#### HOW TO COMPLETE THIS TASK:
Lines holding the string "agent": copy each one from the listing below.

+ + + +

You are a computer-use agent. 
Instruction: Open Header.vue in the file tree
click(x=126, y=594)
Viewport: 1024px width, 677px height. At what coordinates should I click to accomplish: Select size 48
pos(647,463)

+ + + +

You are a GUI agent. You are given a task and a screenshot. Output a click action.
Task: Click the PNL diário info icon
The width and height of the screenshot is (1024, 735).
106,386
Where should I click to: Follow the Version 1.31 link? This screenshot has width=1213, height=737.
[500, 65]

+ + + +

#### YOUR SOLUTION:
You are a computer-use agent. 
You are a GUI agent. You are given a task and a screenshot. Output a click action.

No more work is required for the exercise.